After Ali's death on Friday, his biographer Thomas Hauser wrote that the boxing legend "stood as a beacon of hope for oppressed people around the world and an embodiment of the principle that, unless you have a very good reason for killing people, war is wrong."

Muhammad Ali arriving in Las Vegas on July 17, 1963. (Photo by Jerry Abbo/Las Vegas News Bureau/EPA)

The grandson of a slave, Ali was raised Kentucky during the height of the Jim Crow era. Throughout his childhood and in his early years a fighter, segregation remained a deeply entrenched way of life in the South.

"In the early 1960s, from Texas across to Florida and up to Maryland, African-Americans could not use a public toilet, we could not eat at [a] restaurant along the highway, we could not breathe," civil rights activist Reverend Jesse Jackson Sr. wrote on Saturday. "Most people adjusted. Most people said nothing, they found their place, swallowed their resentment, their contempt, their anger. Muhammad Ali was not most people. Neither was Rosa Parks nor Dr. Martin Luther King Jr."

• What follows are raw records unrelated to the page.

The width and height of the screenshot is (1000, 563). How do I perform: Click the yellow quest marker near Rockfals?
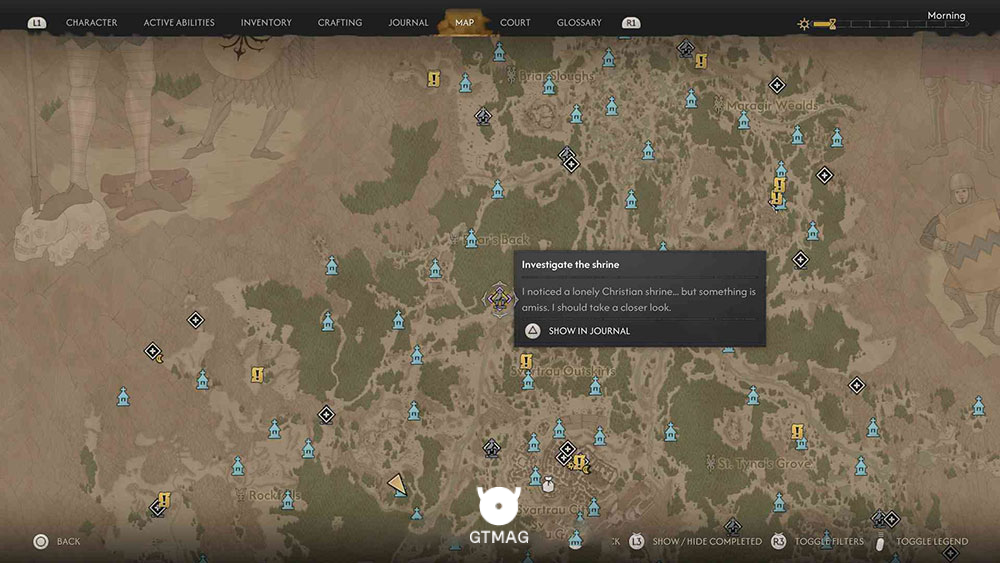(165, 499)
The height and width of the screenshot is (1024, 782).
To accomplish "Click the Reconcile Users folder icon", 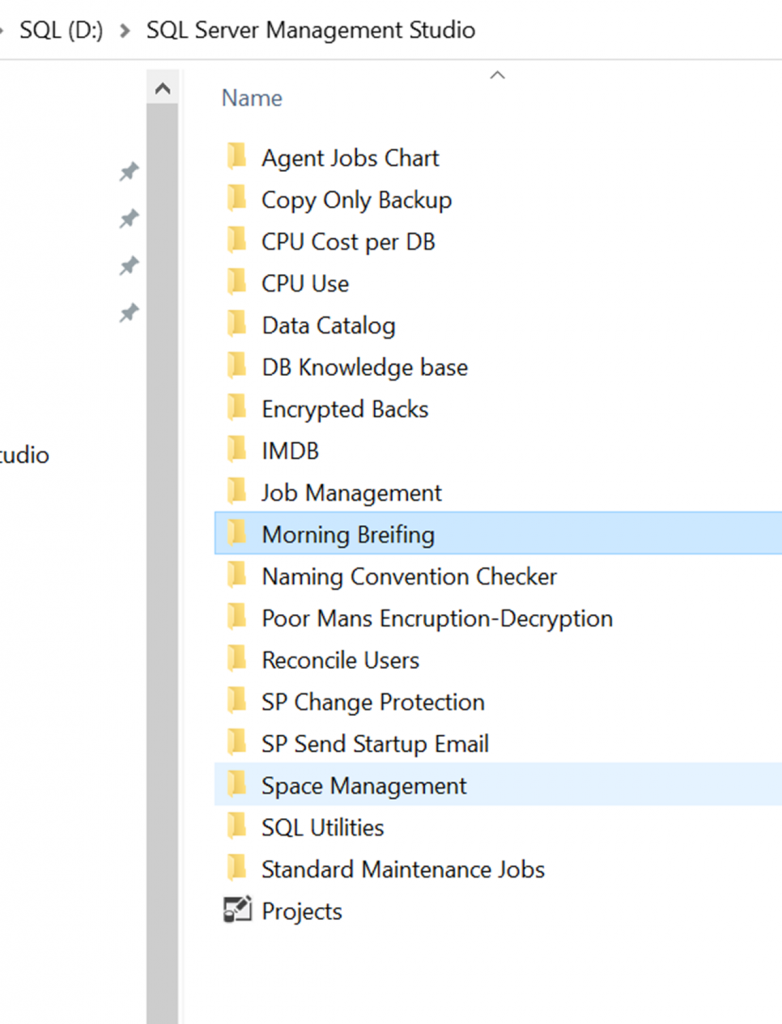I will (x=237, y=660).
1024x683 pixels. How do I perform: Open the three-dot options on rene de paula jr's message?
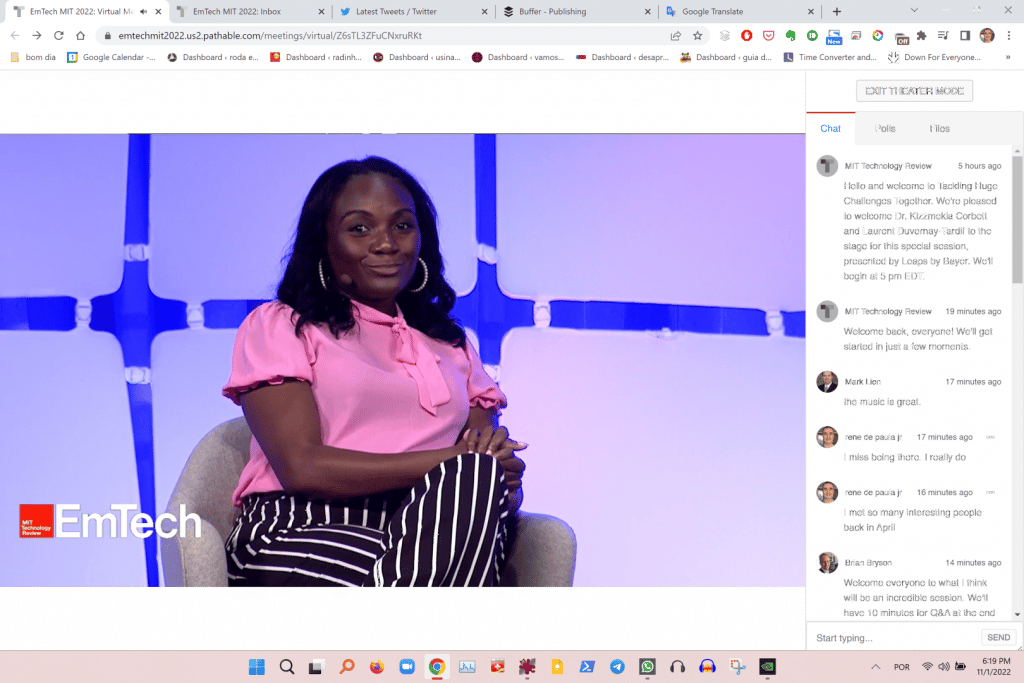(991, 437)
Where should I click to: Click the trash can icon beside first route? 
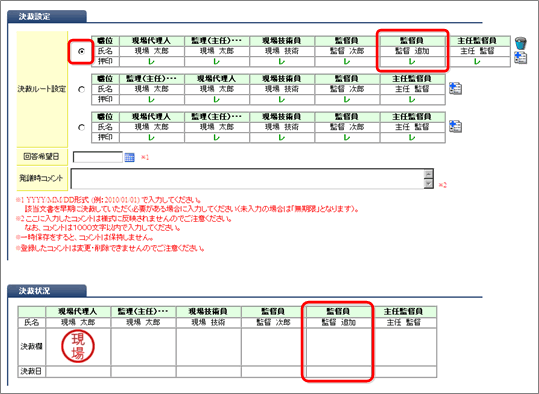(x=520, y=43)
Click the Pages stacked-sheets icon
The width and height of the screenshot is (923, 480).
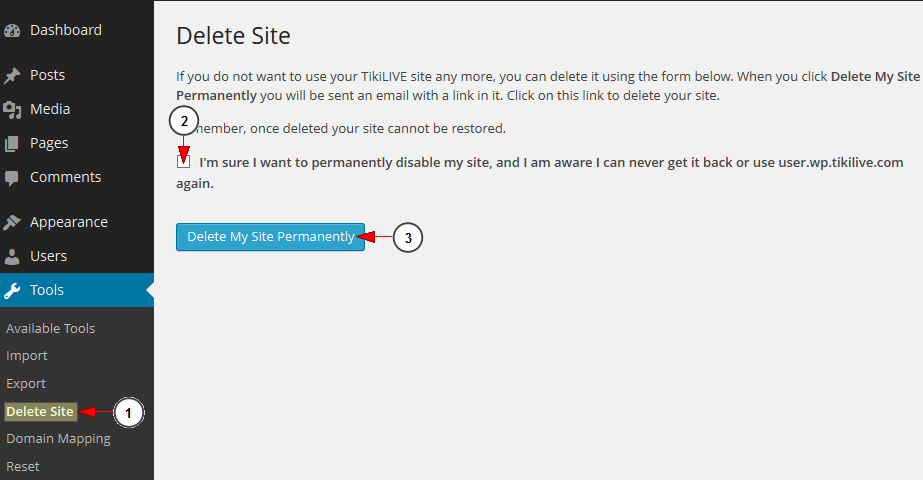[x=12, y=144]
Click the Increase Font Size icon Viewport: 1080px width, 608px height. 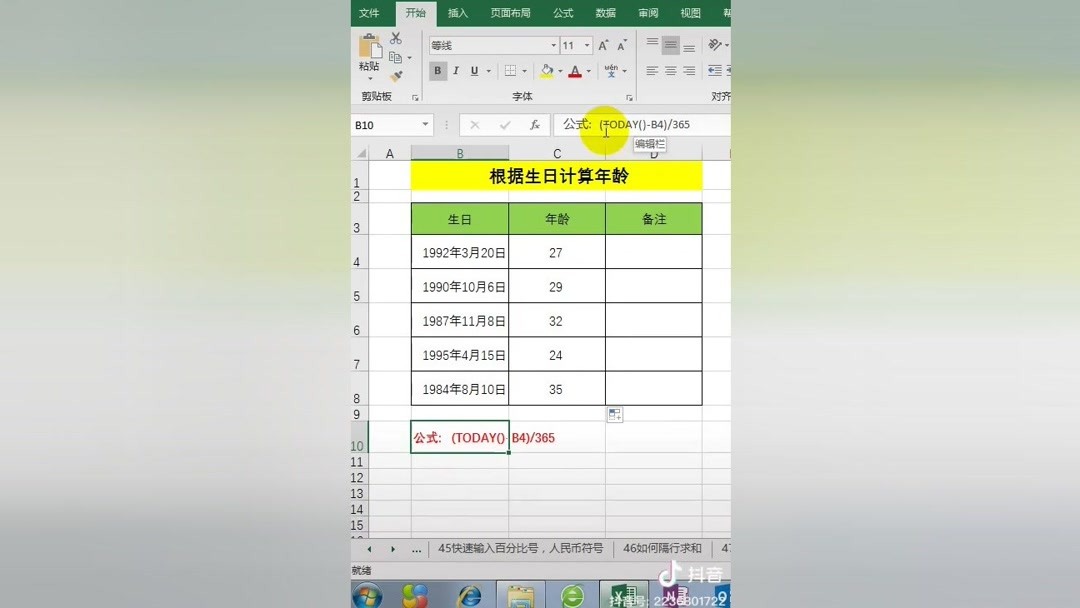(602, 45)
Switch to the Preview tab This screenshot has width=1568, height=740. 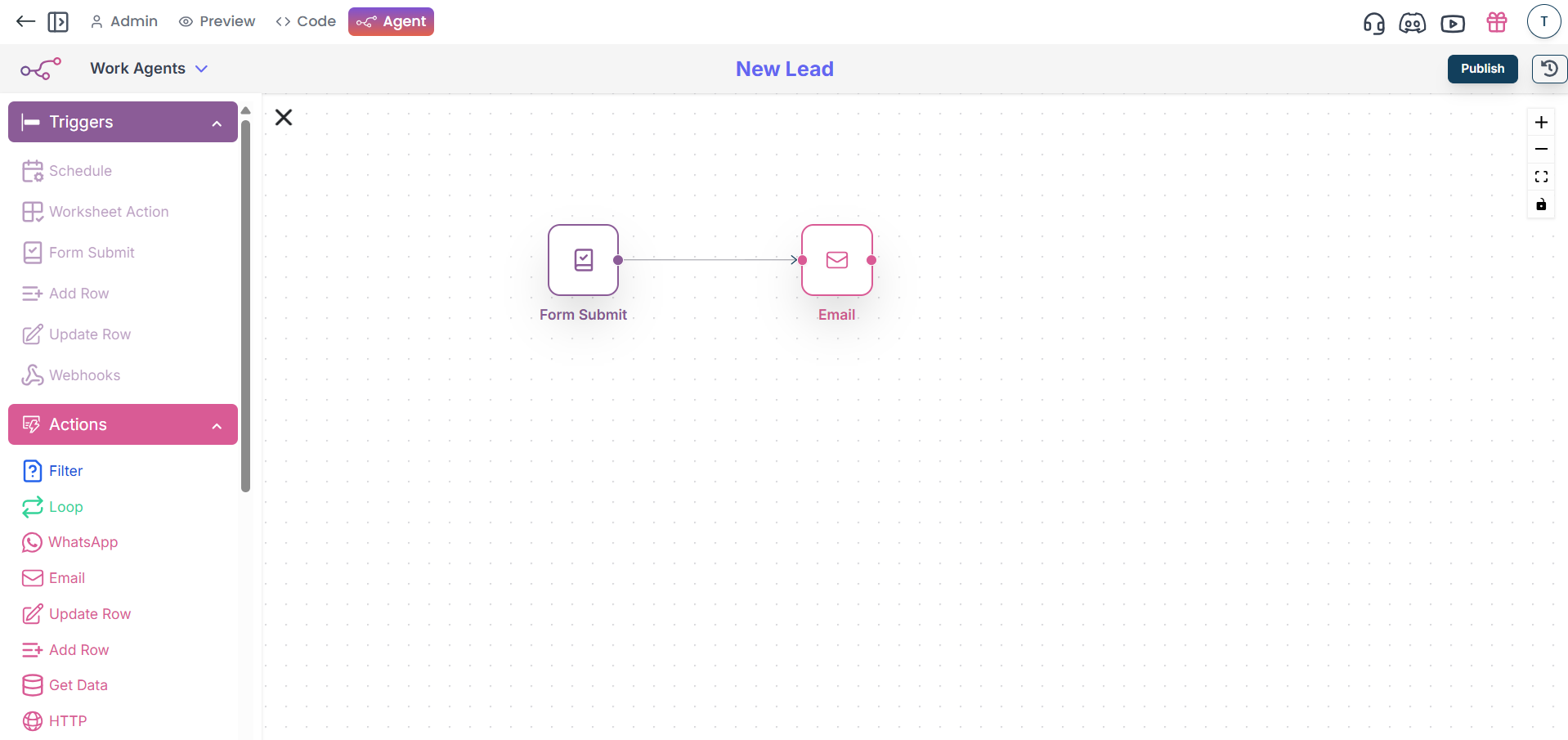(x=217, y=21)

Ali first rose to fame when he took home the gold medal at the Olympics in Rome in 1960 when he was just 18 years old.

Zbigniew Pietrzykowski (left) and Muhammad Ali at the Rome Olympics in 1960.

At an interview later with Michael Parkinson, in 1971, Ali recalled how strange it felt to be an American sports hero who continued to face discrimination because of the color of his skin:

I took my gold medal, thought I'd invented something. I said, "Man, I know I'm going to get my people freedom now. I'm the champion of the whole world, the Olympic champion. I know I can eat downtown now."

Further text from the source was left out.